La piena del Po raggiunge l’Emilia Romagna

Pubblicato il 8 Maggio 2010 15:56 | Ultimo aggiornamento: 8 Maggio 2010 15:56

Dalla fase di attenzione si è passati a quella di pre-allarme: il livello del Po all’idrometro di Boretto, nel reggiano, ha oltrepassato ieri i 5 metri e 70, la misura che coincide con il livello di guardia.

Secondo i dati dei tecnici Aipo, l’Agenzia interregionale per il fiume Po, e di quelli della Protezione civile, il Grande Fiume ha superato Borgoforte, nel mantovano, con un livello di 6,24 metri sullo zero idrometrico e una portata di 5.600 metri cubi al secondo.

Si prevede che il colmo di piena raggiunga l’idrometro di Pontelagoscuro (Ferrara) nella tarda serata di oggi con un livello previsto di 1,50 metri sullo zero idrometrico e una portata che dovrebbe attestarsi intorno ai 5.750 metri cubi al secondo. Tra questa notte e domani – conclude l’ Aipo – la piena raggiungerà i rami del Delta.

L’onda di piena del Po sta infatti proseguendo il suo percorso verso il mare. La criticità c’è anche se “moderata”, come precisa in una nota l’Aipo. Per ora infatti “non si riscontrano pericoli sul piano della sicurezza idraulica”, anche se sono da monitorare le situazioni di strutture poste nei pressi dell’alveo o in aree golenali.

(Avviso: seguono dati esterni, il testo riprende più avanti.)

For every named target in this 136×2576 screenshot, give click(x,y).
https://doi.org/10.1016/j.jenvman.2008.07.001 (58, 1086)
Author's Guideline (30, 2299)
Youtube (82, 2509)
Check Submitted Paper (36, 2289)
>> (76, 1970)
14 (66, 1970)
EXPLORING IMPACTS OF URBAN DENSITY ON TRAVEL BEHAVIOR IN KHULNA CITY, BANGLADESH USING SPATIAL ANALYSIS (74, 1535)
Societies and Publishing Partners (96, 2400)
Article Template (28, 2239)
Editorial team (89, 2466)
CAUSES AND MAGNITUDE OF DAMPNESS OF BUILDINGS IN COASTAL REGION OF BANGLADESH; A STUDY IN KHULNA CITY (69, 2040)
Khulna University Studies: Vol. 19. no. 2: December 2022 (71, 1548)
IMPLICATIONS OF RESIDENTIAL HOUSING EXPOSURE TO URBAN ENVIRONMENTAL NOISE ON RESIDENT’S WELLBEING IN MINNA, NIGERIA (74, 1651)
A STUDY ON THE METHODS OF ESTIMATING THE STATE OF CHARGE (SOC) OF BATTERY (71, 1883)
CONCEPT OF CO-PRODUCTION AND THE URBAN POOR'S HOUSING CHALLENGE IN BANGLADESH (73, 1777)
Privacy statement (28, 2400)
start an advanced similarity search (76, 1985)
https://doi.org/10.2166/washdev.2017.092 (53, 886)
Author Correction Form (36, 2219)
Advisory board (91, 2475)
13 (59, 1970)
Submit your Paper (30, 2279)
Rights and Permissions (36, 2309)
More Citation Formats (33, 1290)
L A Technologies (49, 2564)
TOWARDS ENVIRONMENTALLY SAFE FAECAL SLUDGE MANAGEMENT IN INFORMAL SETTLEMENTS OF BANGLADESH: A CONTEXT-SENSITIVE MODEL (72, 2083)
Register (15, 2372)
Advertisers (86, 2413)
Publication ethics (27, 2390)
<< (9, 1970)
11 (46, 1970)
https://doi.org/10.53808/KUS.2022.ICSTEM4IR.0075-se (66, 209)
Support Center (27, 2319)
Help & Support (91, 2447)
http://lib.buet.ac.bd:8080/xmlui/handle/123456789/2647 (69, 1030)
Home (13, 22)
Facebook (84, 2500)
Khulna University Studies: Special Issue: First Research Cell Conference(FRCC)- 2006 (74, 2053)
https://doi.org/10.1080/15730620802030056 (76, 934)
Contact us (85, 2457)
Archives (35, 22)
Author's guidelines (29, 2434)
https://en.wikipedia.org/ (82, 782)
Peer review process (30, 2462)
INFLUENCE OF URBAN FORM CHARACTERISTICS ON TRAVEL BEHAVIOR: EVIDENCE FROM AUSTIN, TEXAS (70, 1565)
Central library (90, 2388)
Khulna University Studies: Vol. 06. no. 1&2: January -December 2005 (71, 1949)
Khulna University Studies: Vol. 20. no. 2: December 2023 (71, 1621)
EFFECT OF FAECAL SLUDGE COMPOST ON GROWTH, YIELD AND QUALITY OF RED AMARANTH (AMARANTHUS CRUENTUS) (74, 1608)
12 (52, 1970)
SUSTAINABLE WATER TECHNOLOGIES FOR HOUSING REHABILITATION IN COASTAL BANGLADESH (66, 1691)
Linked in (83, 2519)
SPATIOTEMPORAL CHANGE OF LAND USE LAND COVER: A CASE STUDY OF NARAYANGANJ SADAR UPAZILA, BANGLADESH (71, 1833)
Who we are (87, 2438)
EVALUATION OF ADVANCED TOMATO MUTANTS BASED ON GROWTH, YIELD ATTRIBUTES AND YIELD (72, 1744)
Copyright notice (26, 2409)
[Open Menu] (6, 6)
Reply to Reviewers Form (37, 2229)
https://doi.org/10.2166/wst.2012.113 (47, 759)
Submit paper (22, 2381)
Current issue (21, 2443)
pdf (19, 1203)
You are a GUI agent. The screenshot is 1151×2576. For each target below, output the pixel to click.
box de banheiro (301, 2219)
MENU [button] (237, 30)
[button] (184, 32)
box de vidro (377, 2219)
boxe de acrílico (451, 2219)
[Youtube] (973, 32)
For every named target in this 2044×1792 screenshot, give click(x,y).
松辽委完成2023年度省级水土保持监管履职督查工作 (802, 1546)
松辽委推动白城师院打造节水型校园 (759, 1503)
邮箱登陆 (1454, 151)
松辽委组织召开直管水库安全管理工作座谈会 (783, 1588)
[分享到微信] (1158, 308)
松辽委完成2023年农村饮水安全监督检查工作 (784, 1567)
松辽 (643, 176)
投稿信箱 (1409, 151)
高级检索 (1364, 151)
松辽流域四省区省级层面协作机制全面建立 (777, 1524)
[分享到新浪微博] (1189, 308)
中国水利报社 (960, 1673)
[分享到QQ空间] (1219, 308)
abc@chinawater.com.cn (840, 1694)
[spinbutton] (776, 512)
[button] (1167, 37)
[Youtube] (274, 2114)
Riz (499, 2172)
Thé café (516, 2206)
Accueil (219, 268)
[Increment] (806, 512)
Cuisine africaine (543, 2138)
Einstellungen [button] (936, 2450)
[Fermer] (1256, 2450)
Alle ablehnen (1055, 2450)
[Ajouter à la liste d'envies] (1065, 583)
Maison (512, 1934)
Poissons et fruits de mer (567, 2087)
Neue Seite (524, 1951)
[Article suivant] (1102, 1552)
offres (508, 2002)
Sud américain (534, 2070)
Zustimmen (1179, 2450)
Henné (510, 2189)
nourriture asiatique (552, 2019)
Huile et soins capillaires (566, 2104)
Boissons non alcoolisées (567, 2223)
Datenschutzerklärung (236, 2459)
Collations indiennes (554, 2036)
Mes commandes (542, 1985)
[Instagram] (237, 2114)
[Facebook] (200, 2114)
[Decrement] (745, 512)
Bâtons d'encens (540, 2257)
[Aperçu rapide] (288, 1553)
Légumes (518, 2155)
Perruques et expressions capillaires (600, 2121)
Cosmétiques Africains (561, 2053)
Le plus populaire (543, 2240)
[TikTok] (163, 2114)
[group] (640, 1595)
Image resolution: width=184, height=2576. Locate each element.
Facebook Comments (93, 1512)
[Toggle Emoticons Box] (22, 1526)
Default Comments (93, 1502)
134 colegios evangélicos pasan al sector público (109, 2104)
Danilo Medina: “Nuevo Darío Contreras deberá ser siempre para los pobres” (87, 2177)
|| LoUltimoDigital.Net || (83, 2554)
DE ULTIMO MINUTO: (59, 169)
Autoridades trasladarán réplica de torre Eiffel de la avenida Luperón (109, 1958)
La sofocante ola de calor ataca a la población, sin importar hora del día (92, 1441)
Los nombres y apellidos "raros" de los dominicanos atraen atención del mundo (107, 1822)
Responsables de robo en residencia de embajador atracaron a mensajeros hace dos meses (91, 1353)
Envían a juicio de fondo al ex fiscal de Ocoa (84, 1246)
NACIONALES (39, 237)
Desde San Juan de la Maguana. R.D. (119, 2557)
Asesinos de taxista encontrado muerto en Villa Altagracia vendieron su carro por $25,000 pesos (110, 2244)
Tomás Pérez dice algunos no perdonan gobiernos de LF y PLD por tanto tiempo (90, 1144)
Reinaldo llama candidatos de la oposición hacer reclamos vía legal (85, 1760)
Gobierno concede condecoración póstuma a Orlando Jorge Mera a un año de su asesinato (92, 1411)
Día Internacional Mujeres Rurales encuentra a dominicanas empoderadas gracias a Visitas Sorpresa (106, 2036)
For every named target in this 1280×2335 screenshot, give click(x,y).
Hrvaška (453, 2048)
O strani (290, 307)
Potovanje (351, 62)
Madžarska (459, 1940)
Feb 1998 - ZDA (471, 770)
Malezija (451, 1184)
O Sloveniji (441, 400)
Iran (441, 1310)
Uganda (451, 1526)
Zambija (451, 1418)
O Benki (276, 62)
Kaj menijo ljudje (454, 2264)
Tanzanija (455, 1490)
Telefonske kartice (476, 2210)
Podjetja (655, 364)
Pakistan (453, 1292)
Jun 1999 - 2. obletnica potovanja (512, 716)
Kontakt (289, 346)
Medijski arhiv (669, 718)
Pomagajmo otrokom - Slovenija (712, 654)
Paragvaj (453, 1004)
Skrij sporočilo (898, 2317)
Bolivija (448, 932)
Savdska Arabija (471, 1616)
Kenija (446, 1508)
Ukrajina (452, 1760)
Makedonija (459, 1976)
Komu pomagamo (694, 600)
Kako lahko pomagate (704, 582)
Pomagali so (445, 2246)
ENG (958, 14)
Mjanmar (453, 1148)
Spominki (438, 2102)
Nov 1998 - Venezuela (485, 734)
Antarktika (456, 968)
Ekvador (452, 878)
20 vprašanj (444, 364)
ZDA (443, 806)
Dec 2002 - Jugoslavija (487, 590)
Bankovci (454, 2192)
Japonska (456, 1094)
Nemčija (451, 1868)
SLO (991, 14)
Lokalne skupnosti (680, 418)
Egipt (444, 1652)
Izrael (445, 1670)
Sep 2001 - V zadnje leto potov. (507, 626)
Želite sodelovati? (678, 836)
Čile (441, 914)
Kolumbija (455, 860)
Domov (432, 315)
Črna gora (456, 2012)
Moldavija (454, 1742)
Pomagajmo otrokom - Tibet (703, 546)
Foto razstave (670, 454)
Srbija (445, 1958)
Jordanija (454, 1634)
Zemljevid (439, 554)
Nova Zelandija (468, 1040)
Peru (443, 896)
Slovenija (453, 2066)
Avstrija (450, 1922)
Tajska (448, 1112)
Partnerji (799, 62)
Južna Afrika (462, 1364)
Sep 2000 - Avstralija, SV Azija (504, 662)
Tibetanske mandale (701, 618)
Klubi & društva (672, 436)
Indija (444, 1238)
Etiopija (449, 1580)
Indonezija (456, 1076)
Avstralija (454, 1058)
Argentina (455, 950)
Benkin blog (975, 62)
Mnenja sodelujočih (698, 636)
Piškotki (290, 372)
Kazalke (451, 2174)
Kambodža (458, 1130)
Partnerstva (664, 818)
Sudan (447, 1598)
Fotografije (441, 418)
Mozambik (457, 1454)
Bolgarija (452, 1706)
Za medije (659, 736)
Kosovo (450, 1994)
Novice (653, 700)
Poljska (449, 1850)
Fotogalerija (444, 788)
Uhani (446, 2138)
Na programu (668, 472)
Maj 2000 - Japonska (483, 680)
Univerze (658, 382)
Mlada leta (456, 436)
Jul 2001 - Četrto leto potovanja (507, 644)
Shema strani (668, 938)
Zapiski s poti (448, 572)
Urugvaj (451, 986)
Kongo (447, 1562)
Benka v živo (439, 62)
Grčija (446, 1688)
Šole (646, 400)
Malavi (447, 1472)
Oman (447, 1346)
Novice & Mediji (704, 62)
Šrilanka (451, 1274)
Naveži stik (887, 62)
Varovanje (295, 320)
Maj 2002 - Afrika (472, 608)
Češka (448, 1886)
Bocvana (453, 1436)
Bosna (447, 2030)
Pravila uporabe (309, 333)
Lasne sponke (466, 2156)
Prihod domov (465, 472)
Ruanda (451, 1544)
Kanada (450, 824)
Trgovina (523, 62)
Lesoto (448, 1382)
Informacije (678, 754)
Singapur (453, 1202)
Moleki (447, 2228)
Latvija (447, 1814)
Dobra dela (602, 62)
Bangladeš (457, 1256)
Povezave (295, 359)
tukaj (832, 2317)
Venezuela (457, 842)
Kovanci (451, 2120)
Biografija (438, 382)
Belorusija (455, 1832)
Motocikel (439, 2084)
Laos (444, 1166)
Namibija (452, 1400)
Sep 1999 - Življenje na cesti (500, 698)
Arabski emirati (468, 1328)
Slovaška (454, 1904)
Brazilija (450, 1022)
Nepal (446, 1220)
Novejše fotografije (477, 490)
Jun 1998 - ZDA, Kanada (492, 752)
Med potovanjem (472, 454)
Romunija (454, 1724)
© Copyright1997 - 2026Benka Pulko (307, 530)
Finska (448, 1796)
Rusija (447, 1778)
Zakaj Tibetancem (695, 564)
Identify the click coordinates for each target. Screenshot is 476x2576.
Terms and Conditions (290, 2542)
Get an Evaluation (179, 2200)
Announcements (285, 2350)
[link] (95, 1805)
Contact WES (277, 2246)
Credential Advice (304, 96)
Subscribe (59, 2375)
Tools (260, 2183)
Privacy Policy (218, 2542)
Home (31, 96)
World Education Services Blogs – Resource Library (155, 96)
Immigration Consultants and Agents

Si tratta della piena “morbida” di primavera. I Comuni rivieraschi hanno dato il via alle procedure che ben conoscono: a Boretto, Guastalla, Brescello, Gualtieri e Luzzara sono stati chiusi gli accessi al Lido e all’area golenale; sbarrate anche le entrate che portano alle piste ciclabili. E poi gli esercizi commerciali che vivono del Po e sul Po: chiusi ed evacuati, in via precauzionale, ristoranti, chioschi, circoli. Riprenderanno l’attività domenica alle 13, quando terminerà la fase d’allerta, a meno che le condizioni meteo non impongano proroghe.

Il gigante per ora scorre a un ritmo regolare. Taglia a metà le barche ferme, sommerge ringhiere, cartelli, come se fosse un quadro in movimento. Il verde dell’acqua s’insinua dentro il verde della pianura. Ma il Grande Fiume può avere una forza devastante: tra le piene più catastrofiche quelle del novembre ’51, dell’ottobre ’68, dell’ottobre del 2000.